What the task requires
Entries must be copied exactly, with nothing left out.

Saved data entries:
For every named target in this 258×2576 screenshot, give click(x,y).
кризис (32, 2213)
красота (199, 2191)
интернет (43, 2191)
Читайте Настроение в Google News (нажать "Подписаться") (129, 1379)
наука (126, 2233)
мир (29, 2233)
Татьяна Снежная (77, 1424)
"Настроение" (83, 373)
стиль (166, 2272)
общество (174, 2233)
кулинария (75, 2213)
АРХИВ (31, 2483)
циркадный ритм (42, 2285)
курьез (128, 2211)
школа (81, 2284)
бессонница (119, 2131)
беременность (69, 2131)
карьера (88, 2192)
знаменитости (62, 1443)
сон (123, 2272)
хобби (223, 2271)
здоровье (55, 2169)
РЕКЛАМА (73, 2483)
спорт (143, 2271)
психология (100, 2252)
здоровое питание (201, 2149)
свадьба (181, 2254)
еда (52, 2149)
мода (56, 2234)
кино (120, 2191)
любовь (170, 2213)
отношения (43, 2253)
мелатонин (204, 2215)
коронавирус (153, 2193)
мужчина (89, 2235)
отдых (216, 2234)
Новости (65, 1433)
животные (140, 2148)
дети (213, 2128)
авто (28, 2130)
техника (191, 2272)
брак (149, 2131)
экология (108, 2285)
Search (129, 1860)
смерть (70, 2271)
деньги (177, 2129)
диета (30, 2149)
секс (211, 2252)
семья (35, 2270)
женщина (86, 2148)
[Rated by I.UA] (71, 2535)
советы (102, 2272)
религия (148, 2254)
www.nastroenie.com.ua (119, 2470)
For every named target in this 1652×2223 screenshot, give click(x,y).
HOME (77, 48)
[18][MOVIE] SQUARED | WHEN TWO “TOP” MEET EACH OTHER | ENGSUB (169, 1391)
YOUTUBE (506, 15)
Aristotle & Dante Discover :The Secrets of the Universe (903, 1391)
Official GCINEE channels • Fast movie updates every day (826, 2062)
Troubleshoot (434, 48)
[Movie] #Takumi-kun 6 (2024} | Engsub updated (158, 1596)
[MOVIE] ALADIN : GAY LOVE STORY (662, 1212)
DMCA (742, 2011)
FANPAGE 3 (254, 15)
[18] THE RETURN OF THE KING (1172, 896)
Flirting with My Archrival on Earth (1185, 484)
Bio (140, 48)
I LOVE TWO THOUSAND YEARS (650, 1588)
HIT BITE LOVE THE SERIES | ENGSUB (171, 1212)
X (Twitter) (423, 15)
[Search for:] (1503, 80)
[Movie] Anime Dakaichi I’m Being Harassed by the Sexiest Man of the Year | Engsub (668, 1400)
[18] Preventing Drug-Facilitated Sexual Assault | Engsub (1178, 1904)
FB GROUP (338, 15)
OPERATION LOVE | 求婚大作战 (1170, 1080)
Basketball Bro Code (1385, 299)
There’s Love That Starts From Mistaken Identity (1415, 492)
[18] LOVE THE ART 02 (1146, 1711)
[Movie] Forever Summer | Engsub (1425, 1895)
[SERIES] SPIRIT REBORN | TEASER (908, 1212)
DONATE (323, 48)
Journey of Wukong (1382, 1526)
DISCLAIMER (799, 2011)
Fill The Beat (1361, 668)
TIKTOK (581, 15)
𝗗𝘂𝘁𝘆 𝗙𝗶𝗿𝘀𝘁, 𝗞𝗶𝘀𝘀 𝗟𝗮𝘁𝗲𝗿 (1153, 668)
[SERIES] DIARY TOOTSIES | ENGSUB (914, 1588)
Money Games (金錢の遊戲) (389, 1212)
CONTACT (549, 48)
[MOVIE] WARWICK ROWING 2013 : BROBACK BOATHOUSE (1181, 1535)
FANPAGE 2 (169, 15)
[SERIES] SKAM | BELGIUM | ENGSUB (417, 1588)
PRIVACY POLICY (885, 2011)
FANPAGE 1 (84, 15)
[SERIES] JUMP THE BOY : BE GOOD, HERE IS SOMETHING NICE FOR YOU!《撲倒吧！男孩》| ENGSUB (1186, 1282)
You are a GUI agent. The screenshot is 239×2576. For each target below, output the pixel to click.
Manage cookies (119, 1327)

Final answer
For every named target in this 258×2576 screenshot, give click(x,y).
кризис (32, 2213)
красота (199, 2191)
интернет (43, 2191)
Читайте Настроение в Google News (нажать "Подписаться") (129, 1379)
наука (126, 2233)
мир (29, 2233)
Татьяна Снежная (77, 1424)
"Настроение" (83, 373)
стиль (166, 2272)
общество (174, 2233)
кулинария (75, 2213)
АРХИВ (31, 2483)
циркадный ритм (42, 2285)
курьез (128, 2211)
школа (81, 2284)
бессонница (119, 2131)
беременность (69, 2131)
карьера (88, 2192)
знаменитости (62, 1443)
сон (123, 2272)
хобби (223, 2271)
здоровье (55, 2169)
РЕКЛАМА (73, 2483)
спорт (143, 2271)
психология (100, 2252)
здоровое питание (201, 2149)
свадьба (181, 2254)
еда (52, 2149)
мода (56, 2234)
кино (120, 2191)
любовь (170, 2213)
отношения (43, 2253)
мелатонин (204, 2215)
коронавирус (153, 2193)
мужчина (89, 2235)
отдых (216, 2234)
Новости (65, 1433)
животные (140, 2148)
дети (213, 2128)
авто (28, 2130)
техника (191, 2272)
брак (149, 2131)
экология (108, 2285)
Search (129, 1860)
смерть (70, 2271)
деньги (177, 2129)
диета (30, 2149)
секс (211, 2252)
семья (35, 2270)
женщина (86, 2148)
[Rated by I.UA] (71, 2535)
советы (102, 2272)
религия (148, 2254)
www.nastroenie.com.ua (119, 2470)
For every named target in this 1652×2223 screenshot, give click(x,y).
HOME (77, 48)
[18][MOVIE] SQUARED | WHEN TWO “TOP” MEET EACH OTHER | ENGSUB (169, 1391)
YOUTUBE (506, 15)
Aristotle & Dante Discover :The Secrets of the Universe (903, 1391)
Official GCINEE channels • Fast movie updates every day (826, 2062)
Troubleshoot (434, 48)
[Movie] #Takumi-kun 6 (2024} | Engsub updated (158, 1596)
[MOVIE] ALADIN : GAY LOVE STORY (662, 1212)
DMCA (742, 2011)
FANPAGE 3 (254, 15)
[18] THE RETURN OF THE KING (1172, 896)
Flirting with My Archrival on Earth (1185, 484)
Bio (140, 48)
I LOVE TWO THOUSAND YEARS (650, 1588)
HIT BITE LOVE THE SERIES | ENGSUB (171, 1212)
X (Twitter) (423, 15)
[Search for:] (1503, 80)
[Movie] Anime Dakaichi I’m Being Harassed by the Sexiest Man of the Year | Engsub (668, 1400)
[18] Preventing Drug-Facilitated Sexual Assault | Engsub (1178, 1904)
FB GROUP (338, 15)
OPERATION LOVE | 求婚大作战 (1170, 1080)
Basketball Bro Code (1385, 299)
There’s Love That Starts From Mistaken Identity (1415, 492)
[18] LOVE THE ART 02 (1146, 1711)
[Movie] Forever Summer | Engsub (1425, 1895)
[SERIES] SPIRIT REBORN | TEASER (908, 1212)
DONATE (323, 48)
Journey of Wukong (1382, 1526)
DISCLAIMER (799, 2011)
Fill The Beat (1361, 668)
TIKTOK (581, 15)
𝗗𝘂𝘁𝘆 𝗙𝗶𝗿𝘀𝘁, 𝗞𝗶𝘀𝘀 𝗟𝗮𝘁𝗲𝗿 (1153, 668)
[SERIES] DIARY TOOTSIES | ENGSUB (914, 1588)
Money Games (金錢の遊戲) (389, 1212)
CONTACT (549, 48)
[MOVIE] WARWICK ROWING 2013 : BROBACK BOATHOUSE (1181, 1535)
FANPAGE 2 (169, 15)
[SERIES] SKAM | BELGIUM | ENGSUB (417, 1588)
PRIVACY POLICY (885, 2011)
FANPAGE 1 (84, 15)
[SERIES] JUMP THE BOY : BE GOOD, HERE IS SOMETHING NICE FOR YOU!《撲倒吧！男孩》| ENGSUB (1186, 1282)
You are a GUI agent. The screenshot is 239×2576. For each target below, output the pixel to click.
Manage cookies (119, 1327)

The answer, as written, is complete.